How do you make a 30-year archive more accessible, searchable, and editor-friendly?
Artangel came to us needing a web platform to showcase an archive spanning three decades. One where editors could publish independently, WCAG AA standards were met, and the distinctive identity shined through. We crafted an interactive platform that empowered the team, embodied the brand, and made the site easier for everyone to use.
TL;DR – the top takeaways
1.5k pages and 1.3k content modules migrated
to a new flexy CMS that saves editors time
80+ projects surfaced
across 400 active pages for increased content discovery
300+ videos and audio clips unearthed
making more complex content findable
WCAG AA standards met
with accessibility from the start, not an afterthought
Editors empowered
using content blocks that make publishing easy
Brand identity preserved
so Artangel didn't lose its distinct personality
Extraordinary art in unexpected places
For more than 30 years, Artangel has commissioned and produced the kind of works that don't hang in galleries – they hum in the bones of cities, echo through disused tube stations, and linger in prison cells.
There’s no red tape here. No polite white walls or hushed curators. Instead, you might find:
- A church crypt turned into a sound chamber
- An abandoned council flat coated in blue crystals
- A Croydon Wetherspoons stuffed with postcards, Polly Pockets, and a carpet-clad Ford Escort
Together, this tapestry of site-specific artworks stretch the imagination and defy categorisation. So it was vital that the nonprofit's digital platform did the same.
Cursive patiently listened to our needs and offered design solutions at each step of the process, creating bespoke elements to address the numerous exceptional cases for each type of page we required.
The challenge:
Make it work for all but keep it unmistakably Artangel
Artangel’s previous website was as distinctive as its projects, but not always easy to use. Built more than a decade ago to archive past exhibitions and projects, it couldn’t keep up with the charity’s evolving needs.
Text overlapped images. Navigation danced around unpredictably. And behind the scenes, the Django CMS required a 60-page user manual just to operate.
The team didn’t want to lose the character that made their site so unmistakably Artangel, but they did want to:
- Improve accessibility to make the platform inclusive and effortless for everyone to use.
- Move to a more user-friendly CMS, giving editors and digital coordinators creative freedom to shape, manage, and scale content.
- Surface buried-but-important legacy content, such as podcasts, films, audio, and essays.
In short: less rigidity, more possibility. Retain the magic, remove the friction.

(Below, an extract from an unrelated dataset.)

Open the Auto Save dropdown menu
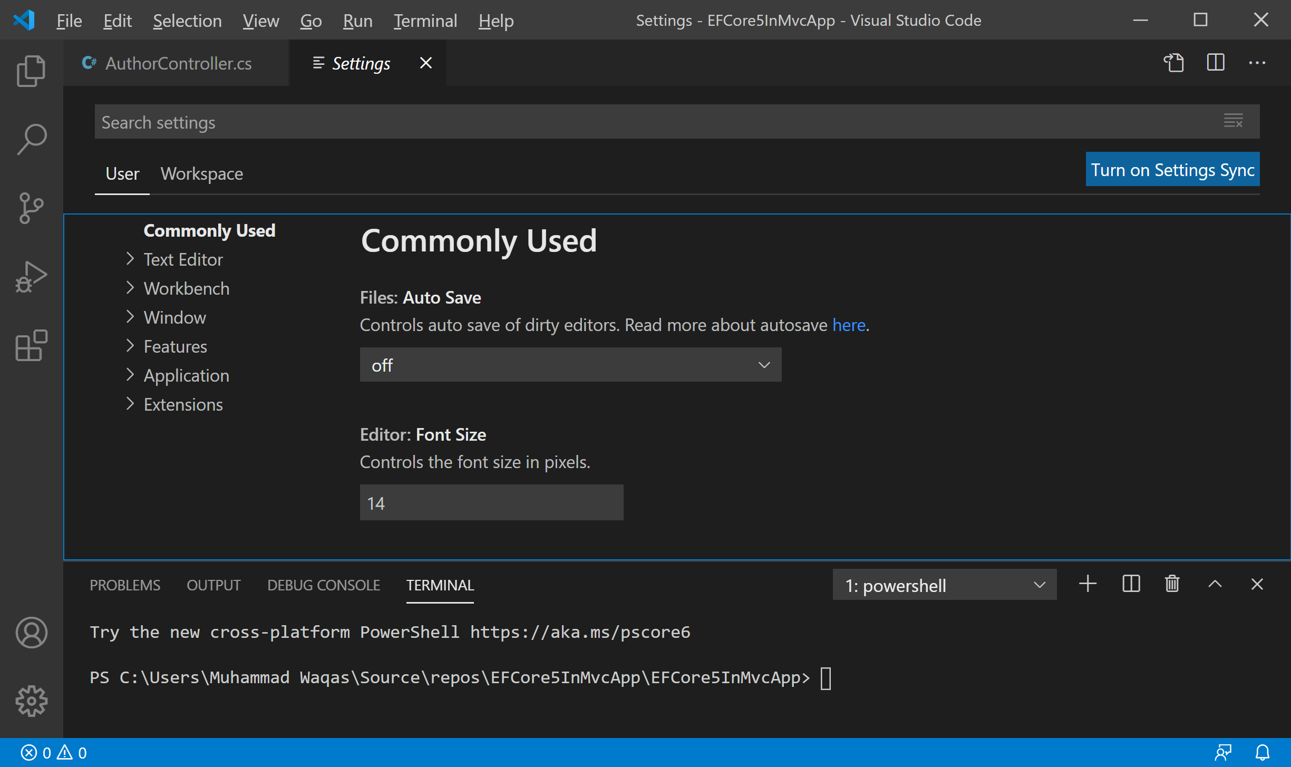Image resolution: width=1291 pixels, height=767 pixels. coord(570,364)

Making sense of Artangel’s unique organisational outputs was a challenge Cursive took up in stride. The result is a flexible CMS and clean front-end design that allows us to build pages that match our diverse programme whilst maintaining our brand identity.
The impact: Content made easier to publish, search, navigate, and act on
Artangel’s new site is familiar yet frictionless. It preserves its offbeat charm while opening the door wider than ever to supporters. It’s:
An infinite platform to help content travel further
Artangel’s team weren’t looking to reinvent themselves. They simply wanted their digital presence to feel as inclusive, intuitive, and alive as the work itself – whether that unfolds in a disused power station or exists purely online. And now, it does. It’s still eccentric. Still full of rabbit holes and surprise rooms. But it finally invites you in – accessible, flexible, and joyful to edit. The archive isn’t a static record anymore, but a living, breathing universe of art – ready for whatever comes next.
The process:
From exhibits to exploration
What we learned
The task wasn’t to redesign from scratch, but to translate the Artangel’s unique essence into an easy-to-use platform. We only stripped away features that obstructed, and only added what delighted – we’re really proud of how it all balances clarity with curiosity.